Another promising approach already investigated in the Larsen team is the capability for a robot and/or an intelligent space to localize humans in its surrounding environment and to understand their activities. This is an important issue to handle both for safe and efficient human-robot interaction.
Simultaneous Tracking and Activity Recognition (STAR) 66 is an approach we want to develop. The activity of a person is highly correlated with his position, and this approach aims at combining tracking and activity recognition to make one benefit from the other. By tracking the individual, the system may help infer its possible activity, while by estimating the activity of the individual, the system may make a better prediction of his/her possible future positions (especially in the case of occlusions). This direction has been tested with simulator and particle filters 49, and one promising direction would be to couple STAR with decision making formalisms like partially observable Markov decision processes (POMDPs). This would allow us to formalize problems such as deciding which action to take given an estimate of the human location and activity. This could also formalize other problems linked to the active sensing direction of the team: how should the robotic system choose its actions in order to better estimate the human location and activity (for instance by moving in the environment or by changing the orientation of its cameras)?

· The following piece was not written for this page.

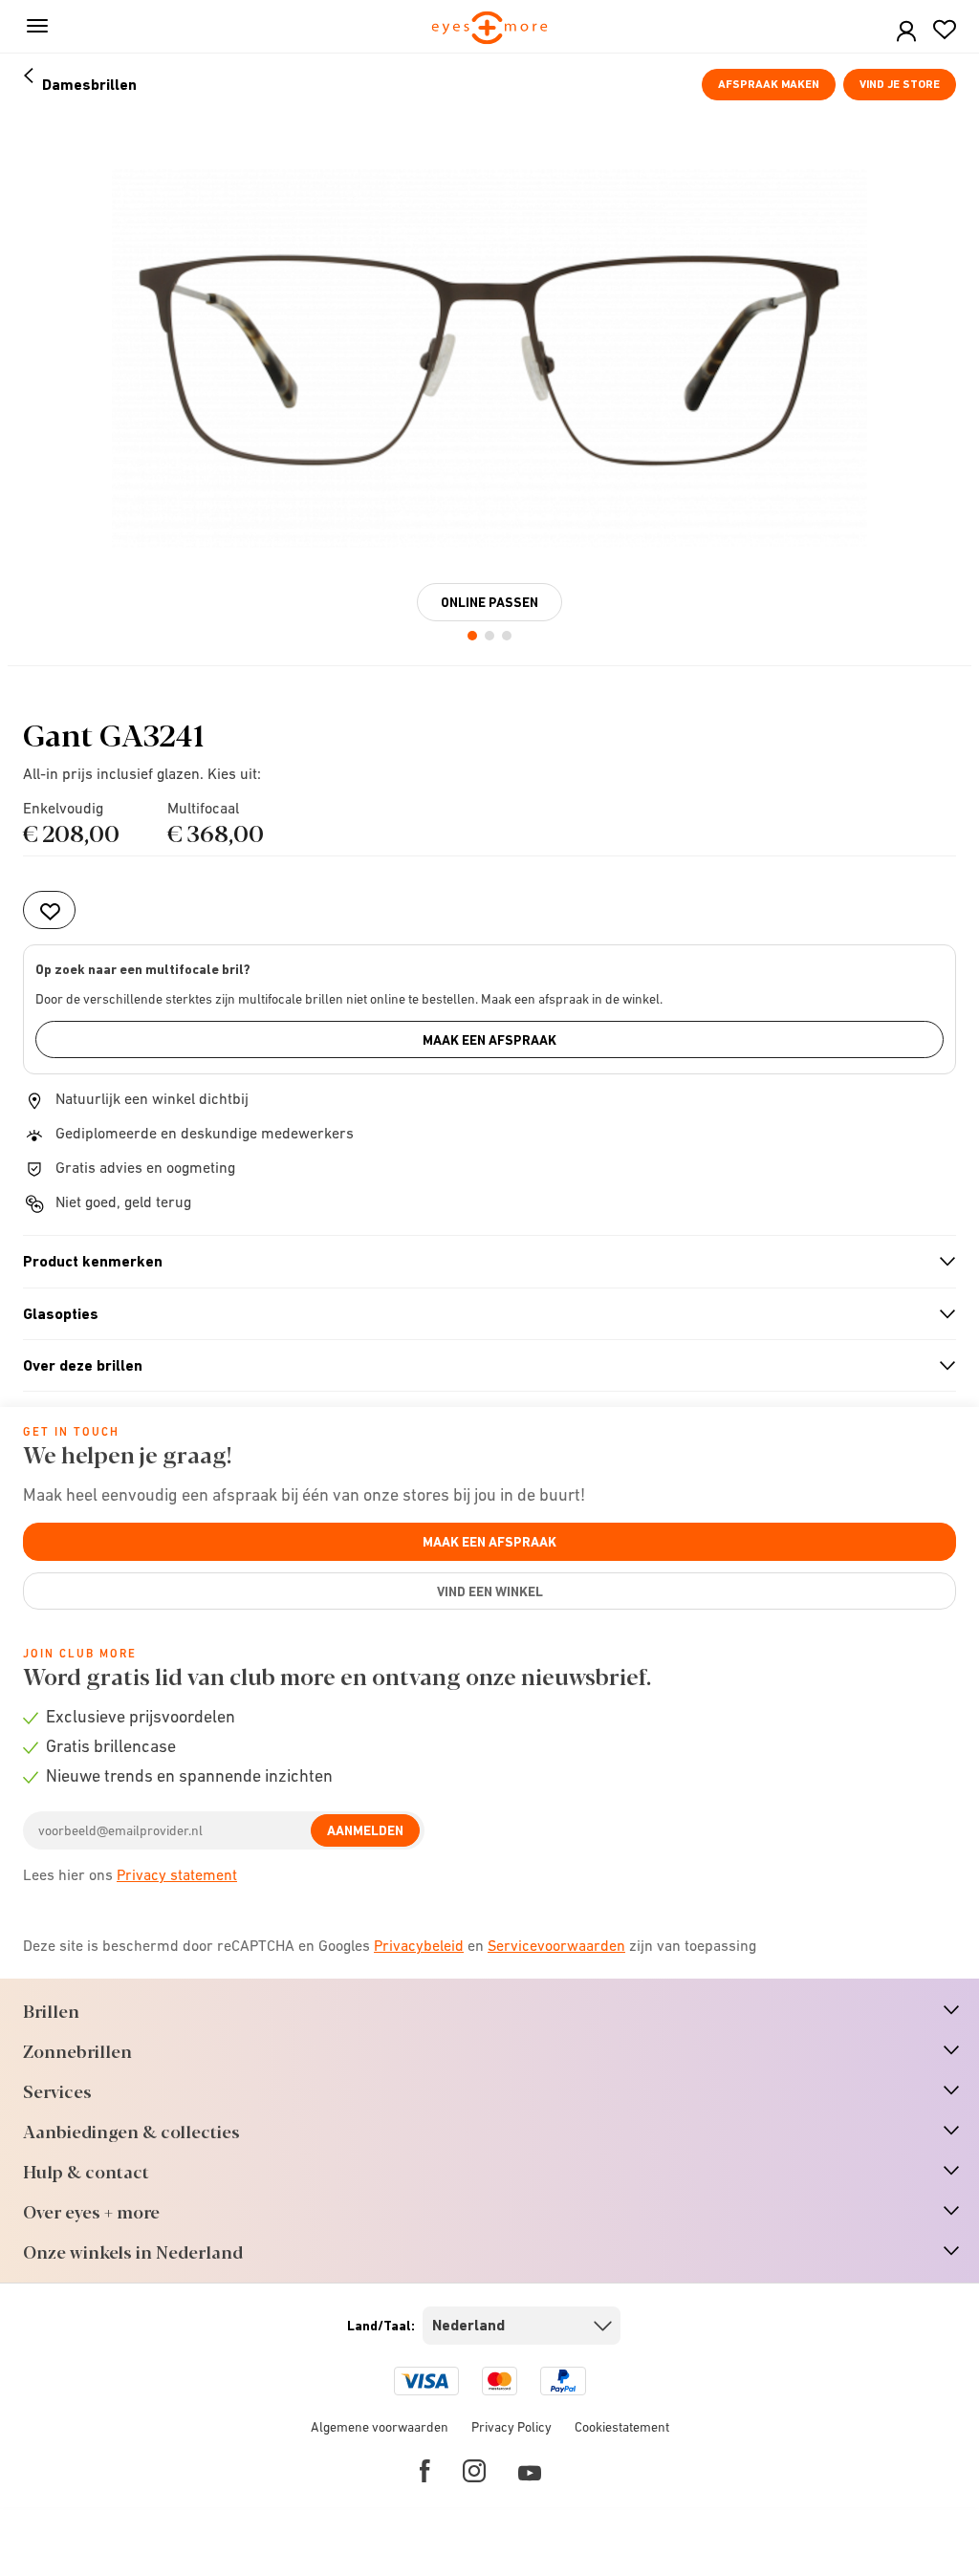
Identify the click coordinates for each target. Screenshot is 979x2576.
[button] (906, 32)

Another issue we want to address is robotic human body pose estimation. Human body pose estimation consists of tracking body parts by analyzing a sequence of input images from single or multiple cameras.
Human posture analysis is of high value for human robot interaction and activity recognition. However, even though the arrival of new sensors like RGB-D cameras has simplified the problem, it still poses a great challenge, especially if we want to do it online, on a robot and in realistic world conditions (cluttered environment). This is even more difficult for a robot to bring together different capabilities both at the perception and navigation level 48. This will be tackled through different techniques, going from Bayesian state estimation (particle filtering), to learning, active and distributed sensing.
4 Application domains
4.1 Personal assistance
During the last fifty years, many medical advances as well as the improvement of the quality of life have resulted in a longer life expectancy in industrial societies. The increase in the number of elderly people is a matter of public health because although elderly people can age in good health, old age also causes embrittlement, in particular on the physical plan which can result in a loss of autonomy. That will lead us to re-think the current model regarding the care of elderly people.1 Capacity limits in specialized institutes, along with the preference of elderly people to stay at home as long as possible, explain a growing need for specific services at home.

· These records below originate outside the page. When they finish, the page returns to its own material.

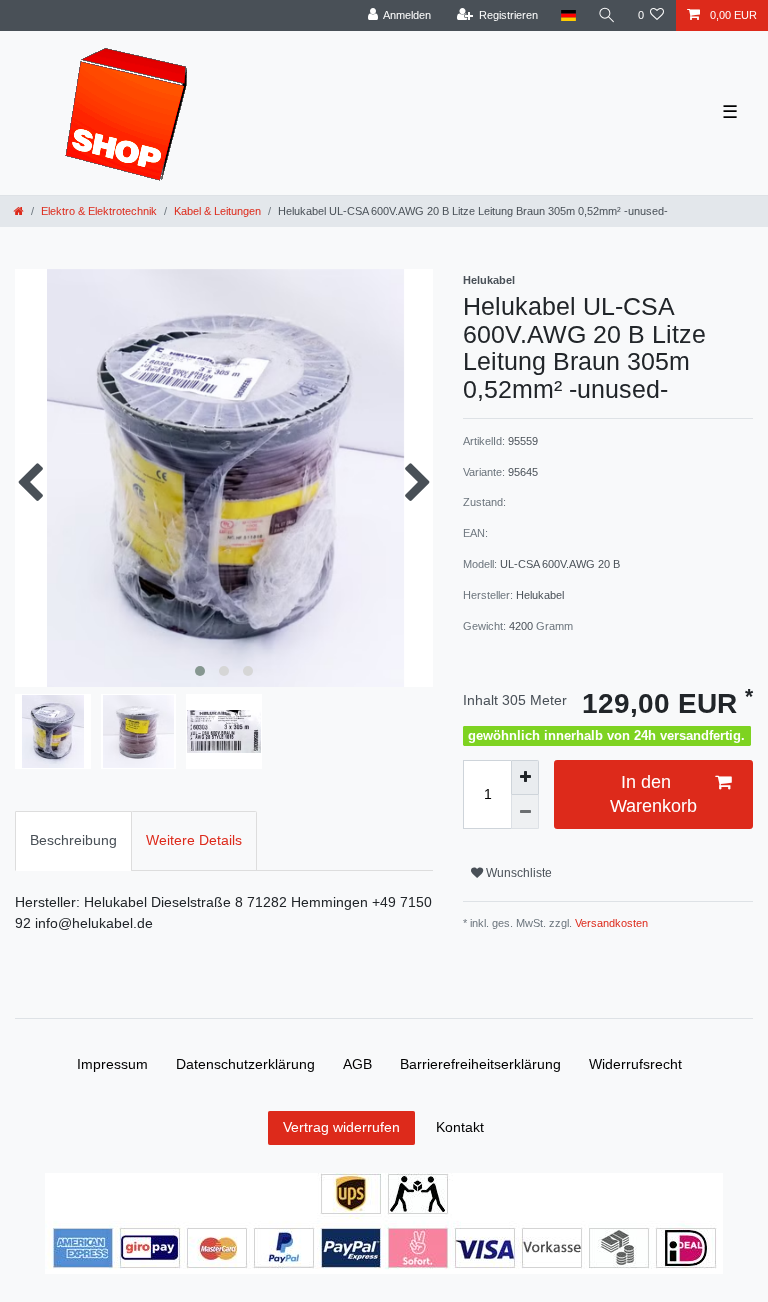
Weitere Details (194, 840)
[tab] (73, 840)
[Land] (567, 15)
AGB (357, 1064)
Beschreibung (73, 840)
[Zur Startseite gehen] (19, 211)
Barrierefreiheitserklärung (480, 1064)
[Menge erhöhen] (525, 777)
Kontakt (460, 1127)
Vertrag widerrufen (341, 1127)
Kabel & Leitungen (217, 211)
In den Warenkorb (653, 793)
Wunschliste (517, 873)
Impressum (112, 1064)
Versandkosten (610, 923)
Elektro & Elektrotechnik (99, 211)
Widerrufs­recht (635, 1064)
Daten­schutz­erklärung (245, 1064)
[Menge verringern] (525, 812)
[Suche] (607, 15)
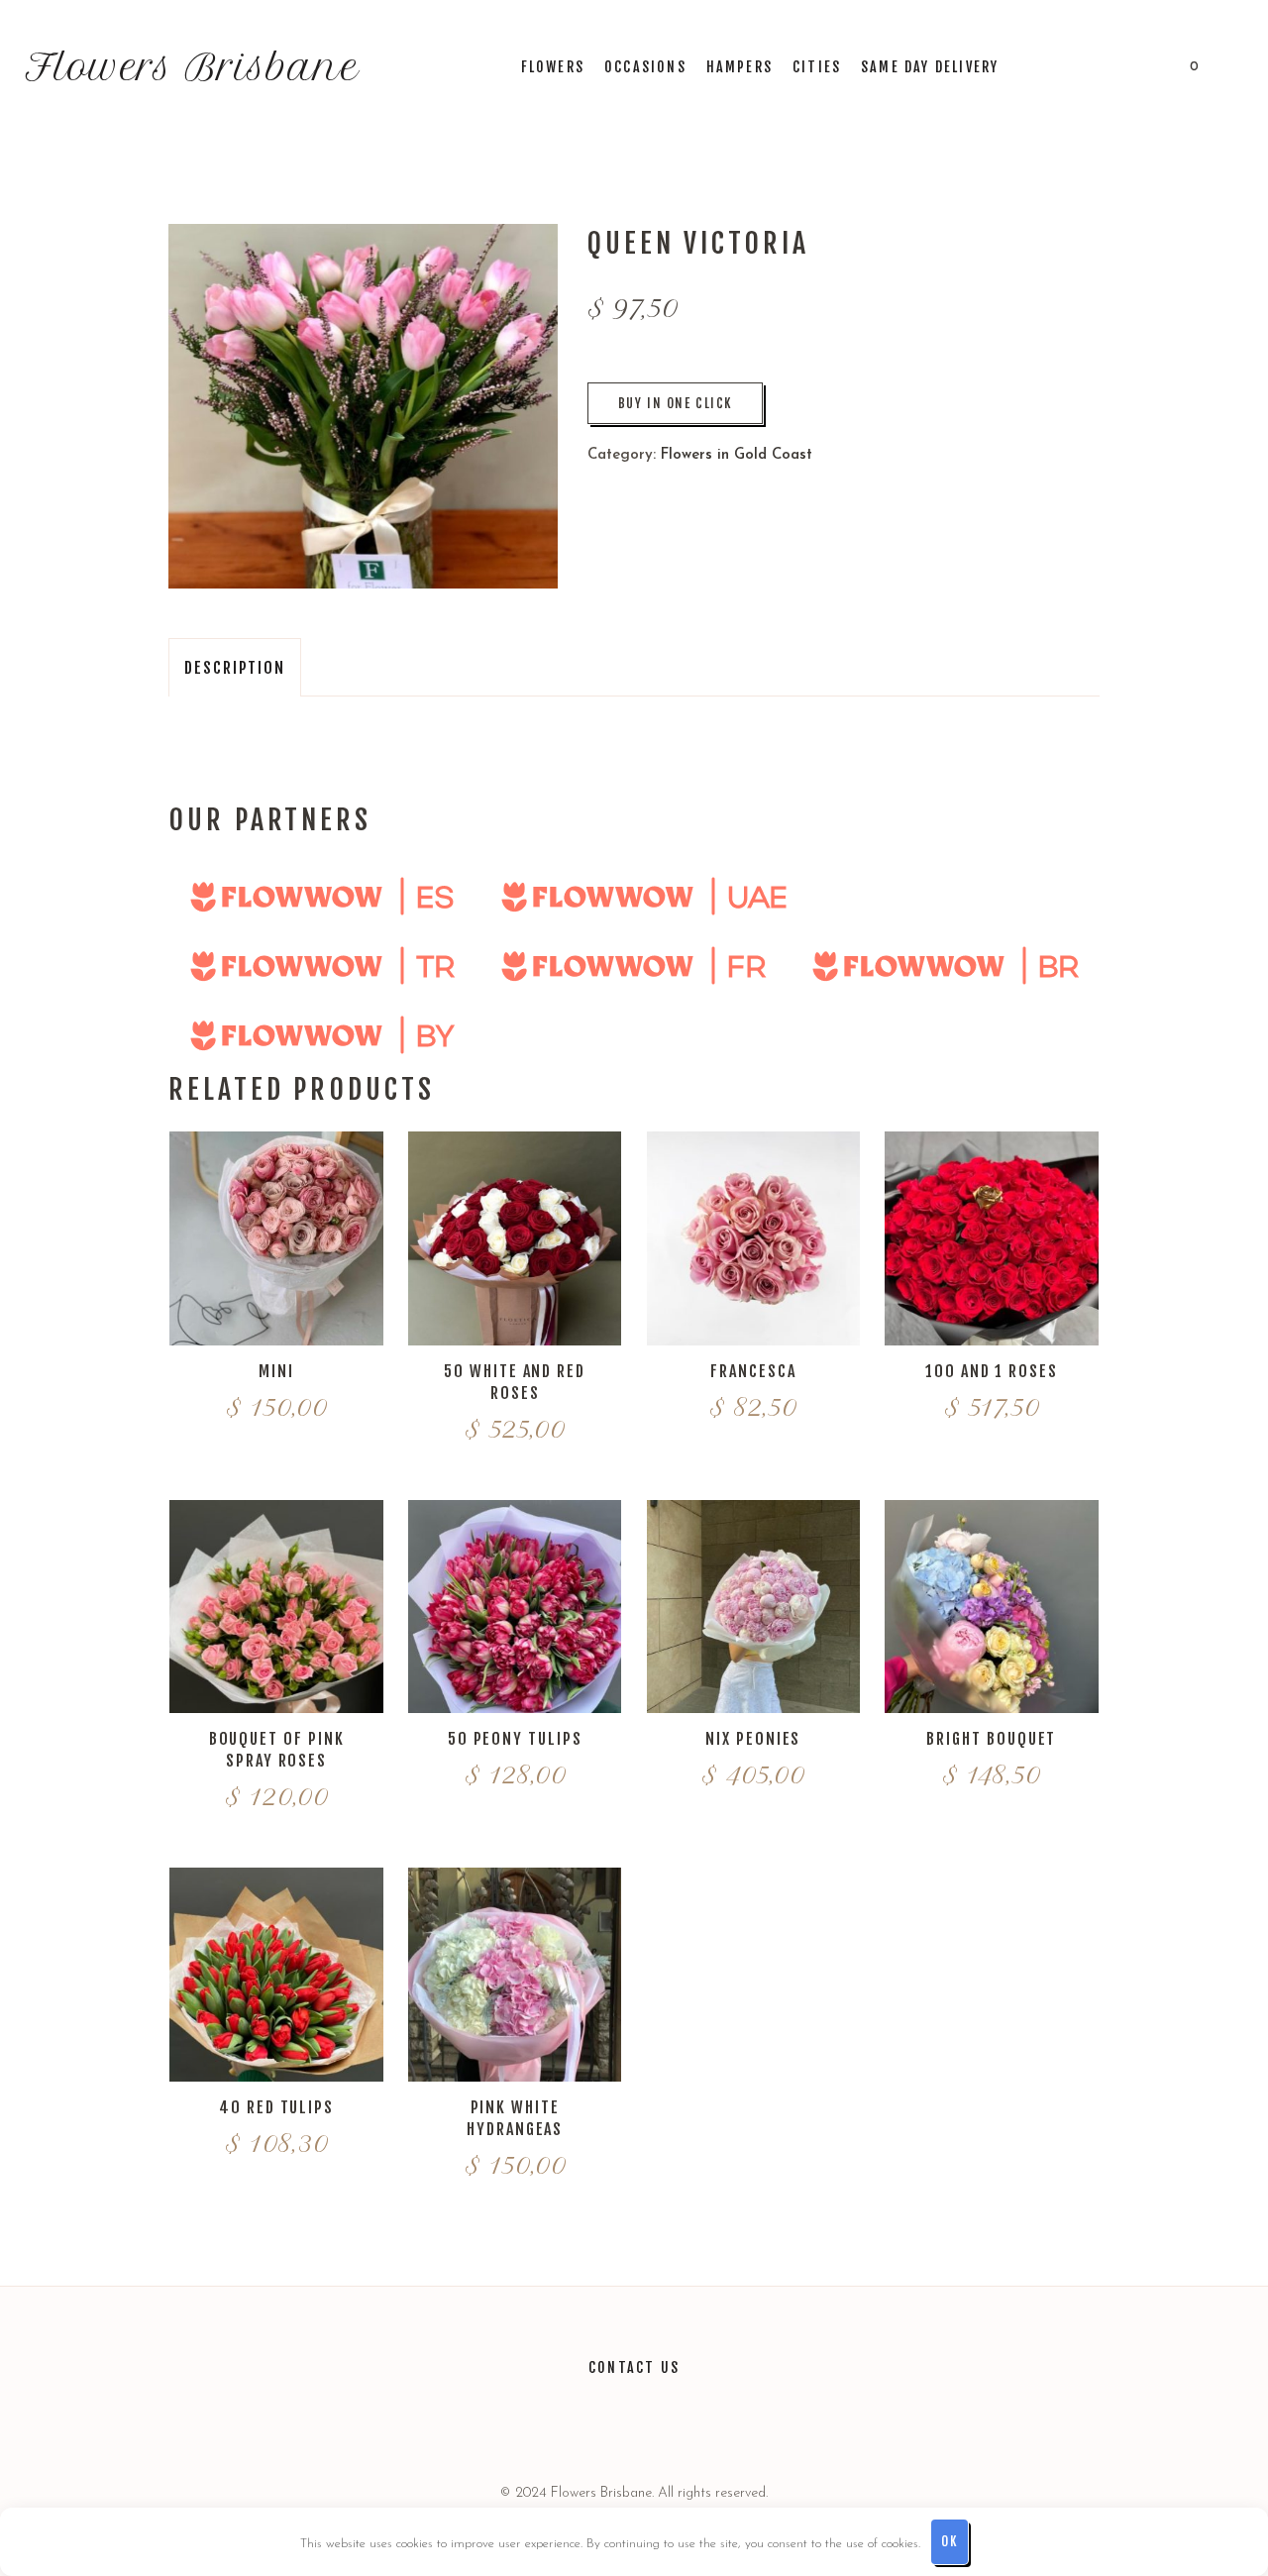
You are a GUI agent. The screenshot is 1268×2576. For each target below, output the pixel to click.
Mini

Ambient intelligence technologies and robotics could contribute to this societal challenge. The spectrum of possible actions in the field of elderly assistance is very large, going from activity monitoring services, mobility or daily activity aids, medical rehabilitation, and social interactions. This will be based on the experimental infrastructure we have built in Nancy (Smart apartment platform) as well as the deep collaboration we have with OHS 2 and the company Pharmagest and it's subsidiary Diatelic, an SAS created in 2002 by a member of the teams and others.

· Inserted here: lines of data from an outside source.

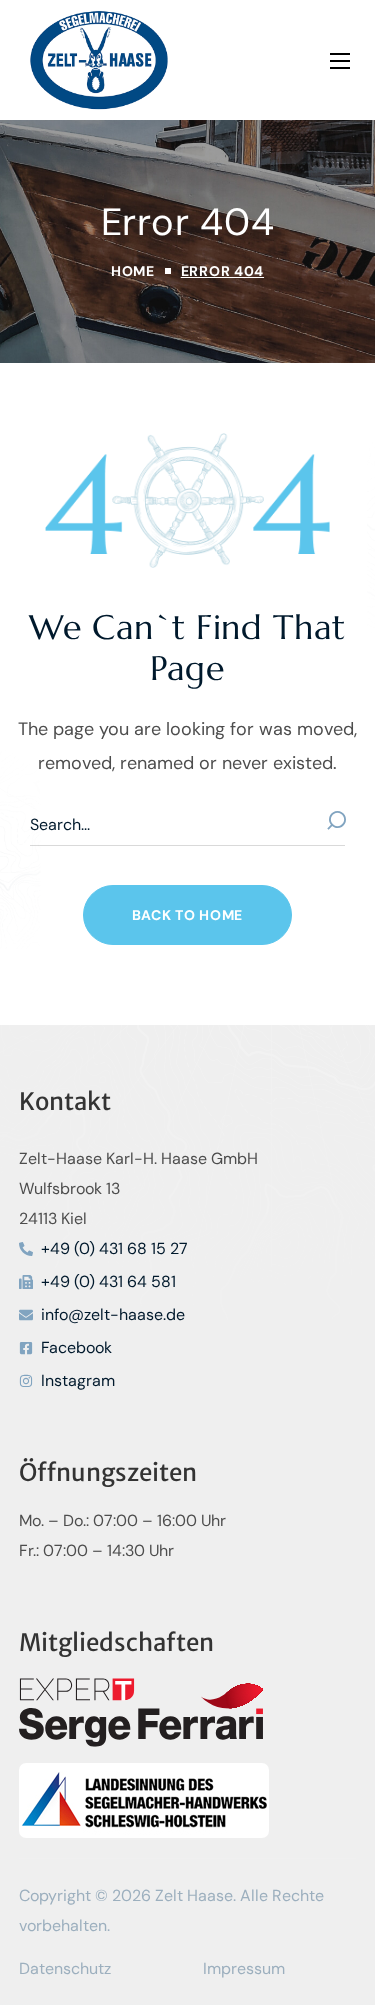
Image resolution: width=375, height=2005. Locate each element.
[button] (187, 915)
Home (133, 271)
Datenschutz (65, 1968)
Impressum (244, 1968)
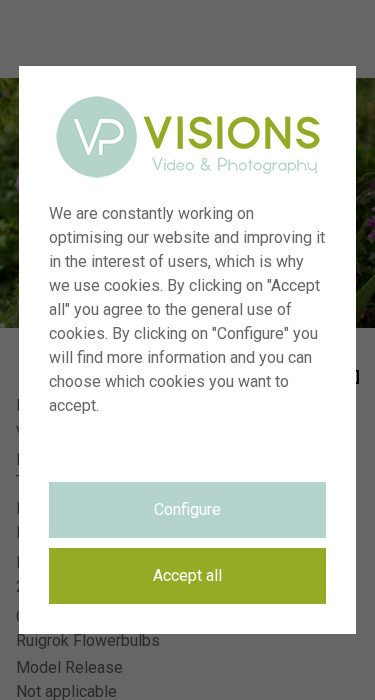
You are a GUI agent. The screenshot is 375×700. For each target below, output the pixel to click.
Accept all (187, 575)
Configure (187, 509)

At the same time, these technologies can be beneficial to address the increasing development of musculo-skeletal disorders and diseases that is caused by the non-ergonomic postures of the workers, subject to physically stressful tasks. Wearable technologies, sensors and robotics, can be used to monitor the worker's activity, its impact on their health, and anticipate risky movements. Two application domains have been particularly addressed in the last years: industry, and more specifically manufacturing, and healthcare.
4.2 Civil robotics
Many applications for robotics technology exist within the services provided by national and local government. Typical applications include civil infrastructure services 3 such as: urban maintenance and cleaning; civil security services; emergency services involved in disaster management including search and rescue; environmental services such as surveillance of rivers, air quality, and pollution. These applications may be carried out by a wide variety of robot and operating modalities, ranging from single robots to small fleets of homogeneous or heterogeneous robots. Often robot teams will need to cooperate to span a large workspace, for example in urban rubbish collection, and operate in potentially hostile environments, for example in disaster management. These systems are also likely to have extensive interaction with people and their environments.
The skills required for civil robots match those developed in the Larsen project: operating for a long time in potentially hostile environment, potentially with small fleets of robots, and potentially in interaction with people.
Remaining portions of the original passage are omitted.